Hands That Shape | Nōema Mykonos

A glimpse into a potter’s studio in the heart of Athens.
Working with clay can be liberating. You touch it, you smell it, you shape it, and you develop a relationship with nature through it. It’s a living organism, breathing until it comes out of the kiln.
Many believe clay to be the birthplace of all life on Earth. This idea can be found across disparate belief systems throughout history and is still intriguing scientists today. For the three philosopher-potters who founded Yfi Ceramics in Athens, it’s a material that provides limitless creative potential of a different sort: there’s a reason Yfi means texture in Greek.

“Improvising, feeling, following the material’s lead, you can transform clay into something beautiful. Beauty is something we aspire to as well as functionality. We are three different people, each with our own aesthetic preferences. We try to achieve something that marries all three points of view that will still turn out beautiful.”

– Nikolina Lentza –

Located a stone’s throw from Kerameikos, the potter’s quarter in ancient Athens and the etymological root of ceramics, the Yfi studio is both a step of continuity for the neighbourhood’s history and the first on a journey between friends brought together through a youthful curiosity about clay’s possibilities. Antigone Kaklidi and Nikolina Lentza met at the studio of mentor Sofia Trigoni, a figure who they both found hugely inspiring, while studying systems design engineering at university on the island of Syros.

The trio’s studio is a colourful exhibition of experiments, aesthetically opposed to factory lines and restaurants that prefer uniformity over the unique. “When you’re working with clay, you’re experimenting all the time,” explains Aimilia. “To create a specific colour, we have to experiment. So every time you open the kiln you are curious, because you might be surprised by what you see. Sometimes an unintended consequence can be even more beautiful than what you expected.”

A penchant for pottery has been baked into Greek culture since ancient times in which clay was abundant and affordable, making it the perfect raw material for everyday kitchen vessels.
Since then, pottery has proved an important vehicle for storytelling in Greek society.

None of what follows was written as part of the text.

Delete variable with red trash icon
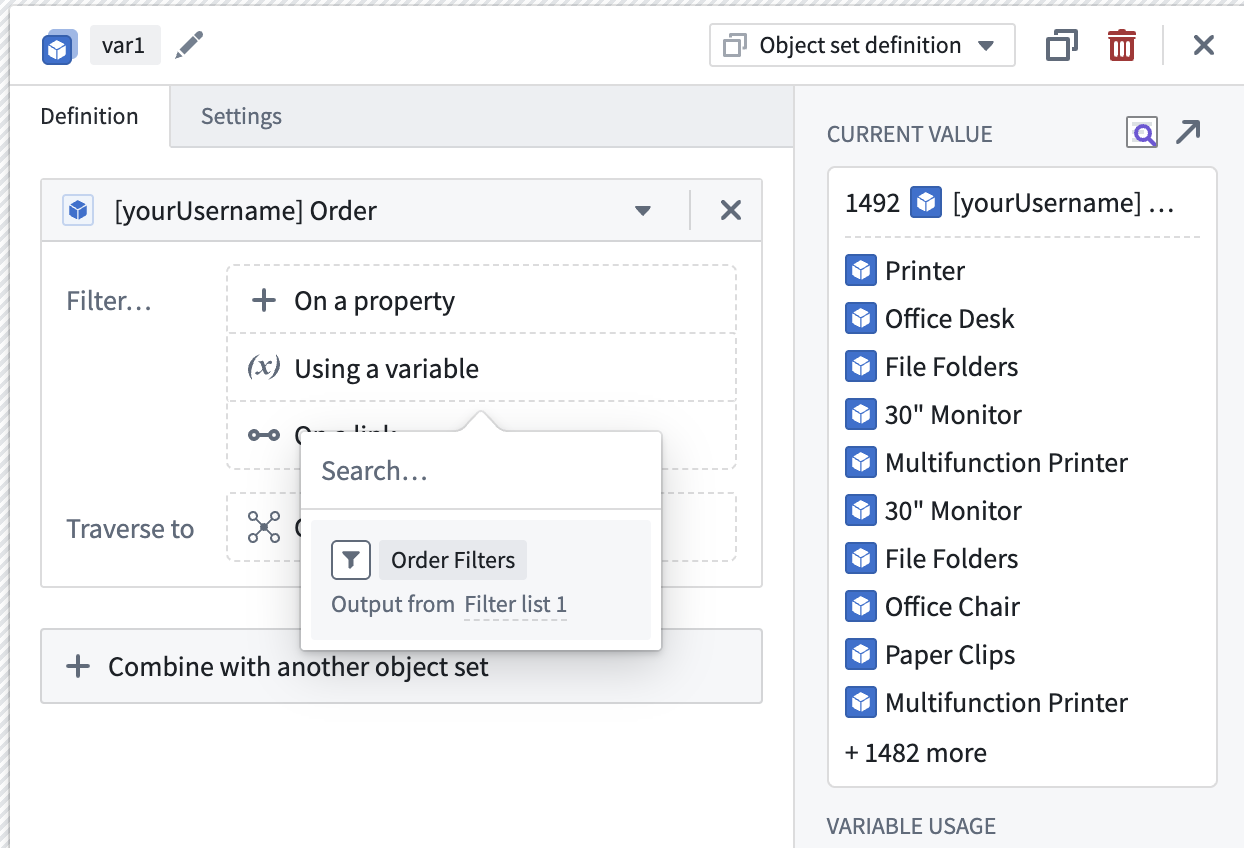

In their versatile shapes and sizes, ceramics have been the canvas of choice for many of Greece’s storytellers over time: through painted scenes and mythologies on bowls, plates, vases, amphorae et cetera, many stories owe their longevity to clay. Each piece of tableware at Nōema tells the story of an artistic experiment, an “imperfect” collaboration between nature and human hand that serves as a prop on the stage of life. These objects are designed to last, dedicated to the timeless act of coming together around food.